For the athlete of greater training age, there will be a point where the technical-tactical work has now inhibited further progress in general capacities. At this point, probably before the first game of the season, the athlete will have ascended his or here highest level of general capacity. This too can be for two reasons. a) Their general capacities are well-developed and the new influence of the competition season will stunt the optimal environment for further development; this is ok, because getting better off the field is not as important than winning on the field. b) The stress of the competition season is so great, that even though the athlete’s general capacities are intermediate and far from their genetic potential, recovery from technical-tactic stress makes progress impossible.
What does this do for in-season programming? In my opinion this is where things get difficult and require real time adjustment. There is no point planning a specific strength maintenance program when the athlete comes in and cannot complete the exercise due to acute injury. If the athlete’s knee is banged up you may not be squatting again for some time, you might only be able to deadlift. Twisted ankle? Back extensions and GHR’s might be the only method of keeping posterior strength up.

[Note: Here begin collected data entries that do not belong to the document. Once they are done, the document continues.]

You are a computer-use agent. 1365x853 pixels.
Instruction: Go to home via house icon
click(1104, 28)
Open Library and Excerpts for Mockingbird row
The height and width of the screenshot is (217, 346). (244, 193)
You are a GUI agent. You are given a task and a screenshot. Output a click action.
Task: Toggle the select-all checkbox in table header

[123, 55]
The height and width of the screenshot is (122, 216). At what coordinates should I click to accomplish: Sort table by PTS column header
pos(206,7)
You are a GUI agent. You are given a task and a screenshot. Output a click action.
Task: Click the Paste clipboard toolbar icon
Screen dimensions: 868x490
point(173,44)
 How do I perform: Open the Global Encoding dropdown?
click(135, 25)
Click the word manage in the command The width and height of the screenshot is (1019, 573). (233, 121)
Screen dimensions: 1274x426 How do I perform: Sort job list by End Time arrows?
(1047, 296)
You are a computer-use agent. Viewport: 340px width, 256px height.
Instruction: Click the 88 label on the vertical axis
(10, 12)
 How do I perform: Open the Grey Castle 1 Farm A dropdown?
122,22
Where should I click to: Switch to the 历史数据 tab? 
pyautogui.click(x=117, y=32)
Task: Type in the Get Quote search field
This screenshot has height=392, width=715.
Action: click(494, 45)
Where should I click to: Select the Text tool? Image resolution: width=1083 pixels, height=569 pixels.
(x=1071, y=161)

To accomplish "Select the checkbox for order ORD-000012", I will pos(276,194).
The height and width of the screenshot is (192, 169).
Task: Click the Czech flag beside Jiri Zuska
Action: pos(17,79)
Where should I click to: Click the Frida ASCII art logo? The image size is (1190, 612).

Some general tips…… rows, deadlifts and back extensions might be the last few things you can still doing terms of strength work. Squatting and pressing might be off the table when joint inflammation is taken into account. Closed chain work, in both strength training and conditioning might be all the options that are available. Forget running when coping with lower body joint injury, you might be forced into rowing and cycling or this is finally where the eliptical machine is useful. Conditioning in season may start to appear less and less coherent with the work to rest ratios of the sport. League and Union will have an aerobic component that makes sense for left ventricle work to be prescribed. Recovery work of 15-20min in the 120-140bpm range is useful for normalizing sympathetic to parasympathetic dominance and active recovery that brings blood to the damaged tissues of the body has always made sense to even the ancient athlete.